• [Requirement 1]
Reproduce the passage from the Pakka Saharana article that starts at "Village profile" and ends at "and Secondary Education.".
• [Requirement 2]
Take the Pakka Saharana article further, picking up from where it stops.

• [Text block]
Pakka Saharana is a village of the Hanumangarh district in Rajasthan state of western India. The town of Hanumangarh is the district headquarters.

Village profile
The village is located in the extreme north of Rajasthan. The major work of the village is farming; major crops include rice, bajra, cotton, wheat, and vegetables.

Earlier it was in Sri Ganganagar District and then came in Hanumangarh when Hanumangarh was made as district on 12 July 1994 from Sri Ganganagar district because Earlier Hanumangarh was one of the Tehsils of Sri Ganganagar district.
Oriental Bank of Commerce fulfills all the banking needs of the village.

Education
The village has 2 Government Higher Secondary Schools separately for Boys and Girls, one Government Middle School and two Government Primary Schools.
There are also a number of Non Government Schools for Middle, and Secondary Education.

• [Dataset records]
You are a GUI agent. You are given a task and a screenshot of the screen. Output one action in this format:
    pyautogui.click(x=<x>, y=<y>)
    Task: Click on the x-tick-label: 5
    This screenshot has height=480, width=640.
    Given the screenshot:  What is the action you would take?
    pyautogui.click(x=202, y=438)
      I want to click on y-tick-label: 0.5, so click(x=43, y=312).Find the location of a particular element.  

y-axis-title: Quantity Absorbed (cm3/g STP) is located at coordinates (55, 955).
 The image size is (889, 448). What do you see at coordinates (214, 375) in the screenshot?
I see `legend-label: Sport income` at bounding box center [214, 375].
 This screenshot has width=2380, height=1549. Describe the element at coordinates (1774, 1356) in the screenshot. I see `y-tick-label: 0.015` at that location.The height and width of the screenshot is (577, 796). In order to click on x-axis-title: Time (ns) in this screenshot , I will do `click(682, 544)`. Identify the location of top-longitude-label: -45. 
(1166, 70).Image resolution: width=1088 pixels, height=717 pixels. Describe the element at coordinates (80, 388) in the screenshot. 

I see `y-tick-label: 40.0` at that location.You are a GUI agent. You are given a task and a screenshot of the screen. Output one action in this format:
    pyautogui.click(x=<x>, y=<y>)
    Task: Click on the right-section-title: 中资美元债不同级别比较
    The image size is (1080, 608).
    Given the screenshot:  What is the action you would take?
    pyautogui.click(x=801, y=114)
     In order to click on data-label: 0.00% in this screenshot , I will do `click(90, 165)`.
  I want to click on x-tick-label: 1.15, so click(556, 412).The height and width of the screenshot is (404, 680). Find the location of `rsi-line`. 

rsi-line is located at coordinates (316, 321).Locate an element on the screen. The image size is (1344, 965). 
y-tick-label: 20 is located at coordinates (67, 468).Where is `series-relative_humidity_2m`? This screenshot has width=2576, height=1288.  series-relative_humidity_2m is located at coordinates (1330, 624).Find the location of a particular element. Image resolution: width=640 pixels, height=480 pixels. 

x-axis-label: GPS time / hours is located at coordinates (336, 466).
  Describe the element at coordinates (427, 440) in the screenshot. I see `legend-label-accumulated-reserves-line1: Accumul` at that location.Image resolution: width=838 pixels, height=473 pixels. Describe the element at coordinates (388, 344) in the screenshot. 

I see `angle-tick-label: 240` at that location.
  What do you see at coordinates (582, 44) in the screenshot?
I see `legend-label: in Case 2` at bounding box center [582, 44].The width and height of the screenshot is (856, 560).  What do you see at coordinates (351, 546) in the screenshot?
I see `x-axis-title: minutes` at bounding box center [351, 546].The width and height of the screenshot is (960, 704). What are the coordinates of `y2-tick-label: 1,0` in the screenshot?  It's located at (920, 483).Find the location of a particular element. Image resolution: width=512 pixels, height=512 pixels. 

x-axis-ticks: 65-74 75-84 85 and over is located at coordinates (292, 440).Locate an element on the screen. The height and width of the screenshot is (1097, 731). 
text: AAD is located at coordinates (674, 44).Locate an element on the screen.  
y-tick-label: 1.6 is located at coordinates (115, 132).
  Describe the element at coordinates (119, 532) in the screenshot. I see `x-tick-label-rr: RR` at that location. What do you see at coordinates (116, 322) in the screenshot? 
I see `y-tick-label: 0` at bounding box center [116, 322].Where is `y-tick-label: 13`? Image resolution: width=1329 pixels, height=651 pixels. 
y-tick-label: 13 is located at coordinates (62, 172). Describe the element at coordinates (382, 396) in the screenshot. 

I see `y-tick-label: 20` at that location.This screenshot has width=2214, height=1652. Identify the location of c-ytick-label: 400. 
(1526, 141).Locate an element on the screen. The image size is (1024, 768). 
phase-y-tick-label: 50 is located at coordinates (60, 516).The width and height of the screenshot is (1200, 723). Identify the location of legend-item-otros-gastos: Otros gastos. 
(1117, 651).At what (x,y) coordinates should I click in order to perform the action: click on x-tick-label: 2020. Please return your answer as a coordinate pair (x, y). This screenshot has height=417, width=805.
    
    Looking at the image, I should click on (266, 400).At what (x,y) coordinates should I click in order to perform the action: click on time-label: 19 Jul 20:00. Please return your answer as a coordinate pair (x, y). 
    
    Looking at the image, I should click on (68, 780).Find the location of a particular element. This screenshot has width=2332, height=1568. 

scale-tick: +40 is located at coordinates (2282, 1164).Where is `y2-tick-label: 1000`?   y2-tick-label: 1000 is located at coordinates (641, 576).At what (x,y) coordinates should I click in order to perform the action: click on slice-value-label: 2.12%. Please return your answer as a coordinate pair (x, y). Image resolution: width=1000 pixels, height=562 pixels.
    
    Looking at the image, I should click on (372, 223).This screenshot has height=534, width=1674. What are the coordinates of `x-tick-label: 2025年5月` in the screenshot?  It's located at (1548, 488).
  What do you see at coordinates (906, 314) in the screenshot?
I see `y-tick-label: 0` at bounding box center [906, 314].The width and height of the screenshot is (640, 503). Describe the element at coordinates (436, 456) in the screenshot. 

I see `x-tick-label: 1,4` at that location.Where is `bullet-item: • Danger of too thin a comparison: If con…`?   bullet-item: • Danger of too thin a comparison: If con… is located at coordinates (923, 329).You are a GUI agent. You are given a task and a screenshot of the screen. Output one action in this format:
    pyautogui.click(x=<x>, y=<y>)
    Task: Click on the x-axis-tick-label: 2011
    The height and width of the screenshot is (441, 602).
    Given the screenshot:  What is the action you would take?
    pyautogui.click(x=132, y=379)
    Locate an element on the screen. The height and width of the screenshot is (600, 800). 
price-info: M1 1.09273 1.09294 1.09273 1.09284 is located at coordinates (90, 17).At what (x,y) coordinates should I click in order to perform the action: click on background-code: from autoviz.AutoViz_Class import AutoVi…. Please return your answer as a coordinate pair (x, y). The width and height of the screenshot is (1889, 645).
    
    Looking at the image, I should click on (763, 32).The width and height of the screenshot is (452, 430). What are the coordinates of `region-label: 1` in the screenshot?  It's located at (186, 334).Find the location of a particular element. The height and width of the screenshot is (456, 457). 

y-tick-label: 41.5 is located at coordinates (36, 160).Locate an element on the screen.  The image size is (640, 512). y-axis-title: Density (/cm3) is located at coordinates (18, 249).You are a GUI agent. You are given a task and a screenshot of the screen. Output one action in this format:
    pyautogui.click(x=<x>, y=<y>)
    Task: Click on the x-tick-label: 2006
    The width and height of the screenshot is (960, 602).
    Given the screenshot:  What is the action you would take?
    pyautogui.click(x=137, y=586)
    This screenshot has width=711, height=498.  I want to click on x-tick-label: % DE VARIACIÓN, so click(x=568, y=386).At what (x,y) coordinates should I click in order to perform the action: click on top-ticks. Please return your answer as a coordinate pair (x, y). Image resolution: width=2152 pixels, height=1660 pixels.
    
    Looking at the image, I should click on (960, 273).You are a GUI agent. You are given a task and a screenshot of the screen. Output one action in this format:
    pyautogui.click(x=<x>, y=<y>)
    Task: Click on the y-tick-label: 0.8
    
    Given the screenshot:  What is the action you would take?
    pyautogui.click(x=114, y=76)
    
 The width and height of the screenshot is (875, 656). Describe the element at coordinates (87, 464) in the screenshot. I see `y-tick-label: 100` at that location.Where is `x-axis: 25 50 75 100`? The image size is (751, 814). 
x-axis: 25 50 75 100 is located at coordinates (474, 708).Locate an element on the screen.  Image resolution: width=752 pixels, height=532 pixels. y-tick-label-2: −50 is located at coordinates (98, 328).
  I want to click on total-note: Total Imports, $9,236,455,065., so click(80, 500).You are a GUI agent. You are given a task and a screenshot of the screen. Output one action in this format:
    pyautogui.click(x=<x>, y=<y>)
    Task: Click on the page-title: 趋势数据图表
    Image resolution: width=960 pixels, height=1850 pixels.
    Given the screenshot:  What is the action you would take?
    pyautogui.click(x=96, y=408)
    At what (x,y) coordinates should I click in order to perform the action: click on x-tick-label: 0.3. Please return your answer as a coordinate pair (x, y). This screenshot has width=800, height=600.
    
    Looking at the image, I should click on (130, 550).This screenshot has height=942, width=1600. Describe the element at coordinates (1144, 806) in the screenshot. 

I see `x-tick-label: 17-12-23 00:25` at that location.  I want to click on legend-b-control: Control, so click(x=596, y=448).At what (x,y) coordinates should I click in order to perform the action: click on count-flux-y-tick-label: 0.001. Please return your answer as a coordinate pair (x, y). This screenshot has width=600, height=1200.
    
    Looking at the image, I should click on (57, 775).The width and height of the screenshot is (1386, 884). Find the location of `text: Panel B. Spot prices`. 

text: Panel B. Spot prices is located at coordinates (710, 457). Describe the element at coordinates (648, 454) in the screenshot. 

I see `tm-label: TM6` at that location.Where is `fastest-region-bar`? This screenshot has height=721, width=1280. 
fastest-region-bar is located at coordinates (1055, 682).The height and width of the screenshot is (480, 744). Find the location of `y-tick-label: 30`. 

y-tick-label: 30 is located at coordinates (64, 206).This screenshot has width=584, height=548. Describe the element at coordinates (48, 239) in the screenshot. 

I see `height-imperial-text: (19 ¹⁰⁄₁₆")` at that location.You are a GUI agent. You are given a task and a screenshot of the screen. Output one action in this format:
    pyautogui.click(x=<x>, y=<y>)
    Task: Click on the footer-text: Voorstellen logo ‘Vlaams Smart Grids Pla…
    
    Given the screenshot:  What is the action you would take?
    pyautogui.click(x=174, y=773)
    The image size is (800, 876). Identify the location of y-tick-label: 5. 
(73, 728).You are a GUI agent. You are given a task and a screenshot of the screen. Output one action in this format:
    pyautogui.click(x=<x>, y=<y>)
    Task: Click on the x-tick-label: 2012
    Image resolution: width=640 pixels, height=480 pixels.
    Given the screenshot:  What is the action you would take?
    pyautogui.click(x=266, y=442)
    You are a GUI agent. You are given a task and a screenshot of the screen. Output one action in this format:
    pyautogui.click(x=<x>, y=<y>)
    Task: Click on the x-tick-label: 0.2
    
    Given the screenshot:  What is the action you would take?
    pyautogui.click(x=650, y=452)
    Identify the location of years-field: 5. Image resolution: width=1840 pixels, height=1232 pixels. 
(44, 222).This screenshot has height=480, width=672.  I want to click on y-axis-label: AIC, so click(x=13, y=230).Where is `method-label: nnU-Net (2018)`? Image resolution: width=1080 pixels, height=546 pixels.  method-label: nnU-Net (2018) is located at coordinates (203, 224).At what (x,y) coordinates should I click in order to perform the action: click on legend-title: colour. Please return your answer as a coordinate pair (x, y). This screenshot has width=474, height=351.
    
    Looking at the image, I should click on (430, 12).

• [Task answer 1]
Village profile
The village is located in the extreme north of Rajasthan. The major work of the village is farming; major crops include rice, bajra, cotton, wheat, and vegetables.

Earlier it was in Sri Ganganagar District and then came in Hanumangarh when Hanumangarh was made as district on 12 July 1994 from Sri Ganganagar district because Earlier Hanumangarh was one of the Tehsils of Sri Ganganagar district.
Oriental Bank of Commerce fulfills all the banking needs of the village.

Education
The village has 2 Government Higher Secondary Schools separately for Boys and Girls, one Government Middle School and two Government Primary Schools.
There are also a number of Non Government Schools for Middle, and Secondary Education.

• [Task answer 2]
Schools
 Govt. Sr. Secondary School
 Govt. Sr. Secondary School (Girls)
 Govt. Primary School
 Govt. Middle School
 Govt. Primary School, 24 LLW-B
 Vishwa bharti bal mandir Senior Secondary school, 24 LLW-B
 m.d.s Senior Secondary school

Hospitals

 Govt. Primary Health Centre
 Govt. Ayurvedic Health Centre
 Govt. Veterinary Hospital

Language
Bagri, a dialect of Rajasthani language, is spoken by majority of population. Hindi and Punjabi are also in use in this village.

External links

 Full Featured map of Pakka Saharana
 Photos of Pakka Saharana
 Pakka Saharana on Wikimapia

How to Reach
Pakka Saharana is located at 18 km far from Hanumangarh and 42 km. From Sri Ganganagar.
RSRTC provides Public Transit through the village in every 7 Minutes approximately.
Nearest Inter State Bus Terminus in Hanumangarh. The Village has access to the nearest local railway station Hirnawali and Inter State Railway Station is Hanumangarh.
Direct bus services available from most major cities like Delhi, Jaipur, Udaipur, Kota etc. (ask for departing city to Sri Ganganagar via Hanumangarh route.)
One can take direct bus to Delhi, Jaipur, Udaipur, Kota etc. from the village.